What’s in your bag? The evolution of carrying

When we think of prehistory, images of mammoth hunters with spears often come to mind. But what if survival relied less on the hunt and more on gathering seeds, berries, and fruits carried in a simple bag to bring home?

In the collective imagination, prehistory is often filled with scenes of battles against giant animals, the discovery of fire, and the drama of spears, arrows, blood, and meat. However, if we look more closely, perhaps there was a technology that came even earlier: the bag, or more broadly, the container.

The origin of gathering
Imagine going on a hike and finding a patch of delicious berries. No matter how big your hands are, or how quickly you can pick them, you can only carry a few handfuls at most. Knives, axes, or scissors might help you cut the branches, but if you want to bring the berries home to enjoy in a more relaxed setting, or even save them for the next morning, you need a bag or a basket.

This is the idea explored by American author Ursula K. Le Guin in her 1986 essay The Carrier Bag Theory of Fiction. In it, Le Guin explains that the first cultural device was probably a container and some kind of sling to transport it. Her concept expands to include larger and smaller inventions that serve to hold: a bottle for liquids, a box for materials, or a leaf to wrap food.

Jean-François Millet, Des glaneuses The Gleaners), 1857. Public domain

The foggy summit 
Through the ‘Pyramid of Technology’ model, Koert van Mensvoort describes the different levels at which technologies operate in society. At the highest level, the ‘foggy summit,’ technologies have become such unconscious parts of our lives that we hardly notice them anymore. These range from cooking and clothing to agriculture and, in this case, containers. Over time, they have become naturalized, shaping our human identity and making us take for granted inventions such as pockets, closets, drawers, and backpacks.

Rather than directing energy outward, these tools draw it inward. When the fog clears from the summit and we reconsider our surroundings, the house transforms into a container for people, and the book becomes a container of words. It is within this context that we may begin to recognize the significance of the bag.

Pyramid of Technology model

Relevance nowadays 
Bags continue to surround our lives: backpacks, gym bags, purses, suitcases, and bike baskets. Our daily routines rely on containers to transport and hold, enabling us to keep creating new ‘bags’ that shape our lives. Just take a look at Coperni’s cloudy air bag for its FW24 show, made out of NASA’s silica aerogel. Speaking of clouds: the cloud we use every day is essentially a remote, virtual container where we store our data for later.

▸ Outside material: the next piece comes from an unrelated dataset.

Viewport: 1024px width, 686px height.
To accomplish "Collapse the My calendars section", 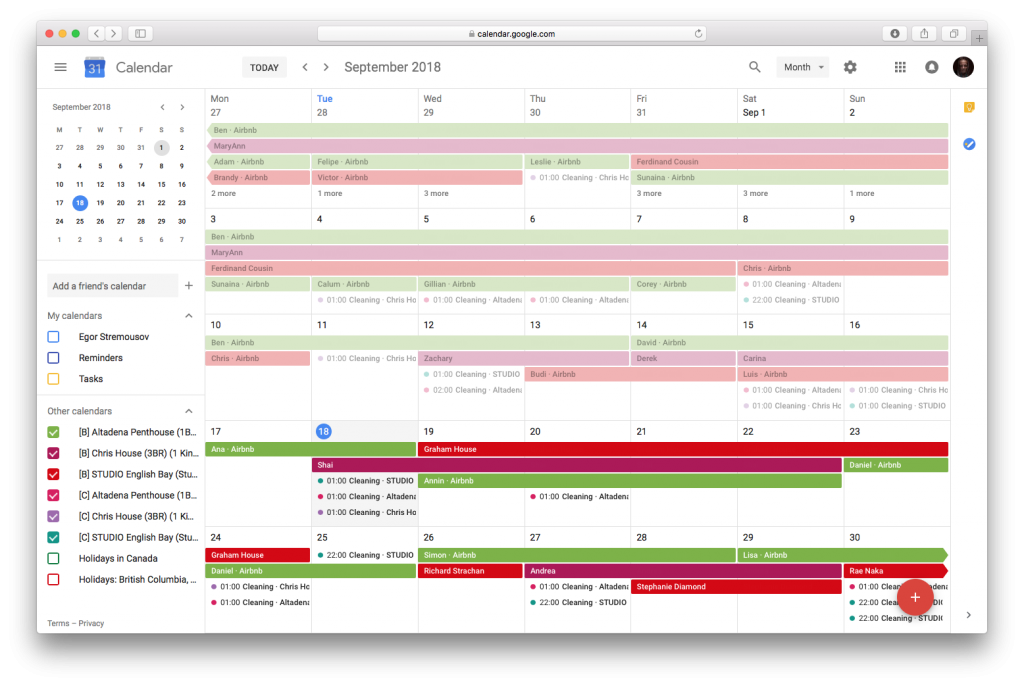I will (x=187, y=315).
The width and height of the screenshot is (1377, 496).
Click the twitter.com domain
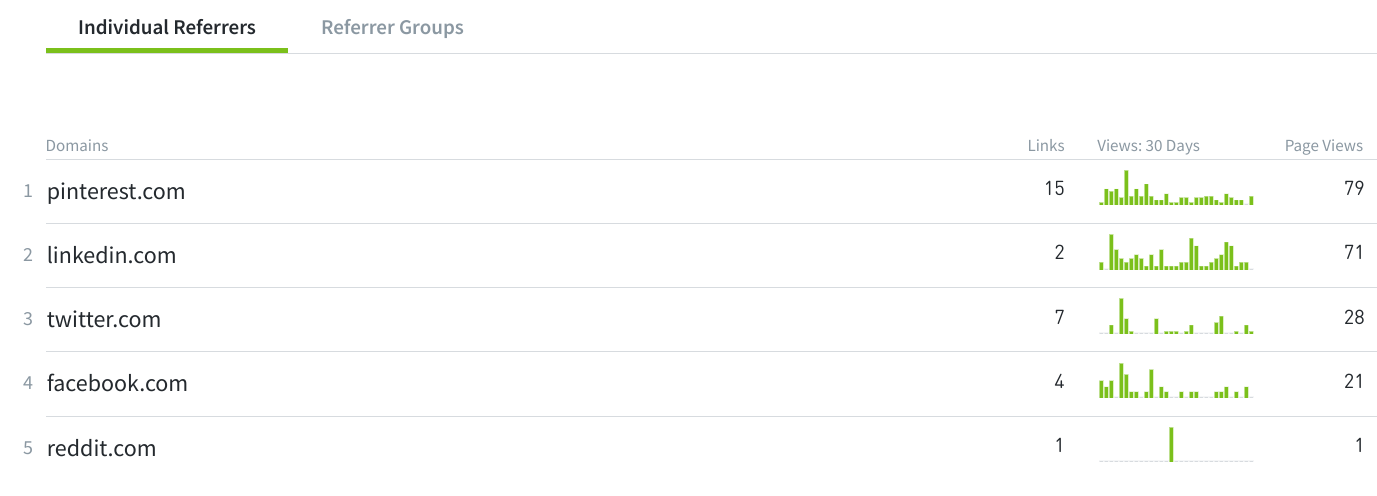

The cloud as digital and remote bag

Maintaining, caring for, and transporting information in the form of knowledge has brought us to where we are today, highlighting its enduring importance. It is the things we carry and share with others, the things that persist over time. Evolution is not only a history of triumphs and tragedies, but also a history full of people caring for and protecting their cultural carrier bags.

Are we becoming dependent without realizing it? 
These technologies often operate under the radar, and we may be relying on them more than we think. What happens when all our knowledge lives in the cloud? When content sits in these seemingly stable yet corporate-controlled containers, we risk forgetting about the alternatives. All our photos, files, music, messages, and other digital content could, in a sense, be at risk of disappearing.

Books and universities, however, will still be there if the cloud rips apart. With that in mind, although working with this abstract digital container is very convenient, the things we truly care about deserve a safer, more special place.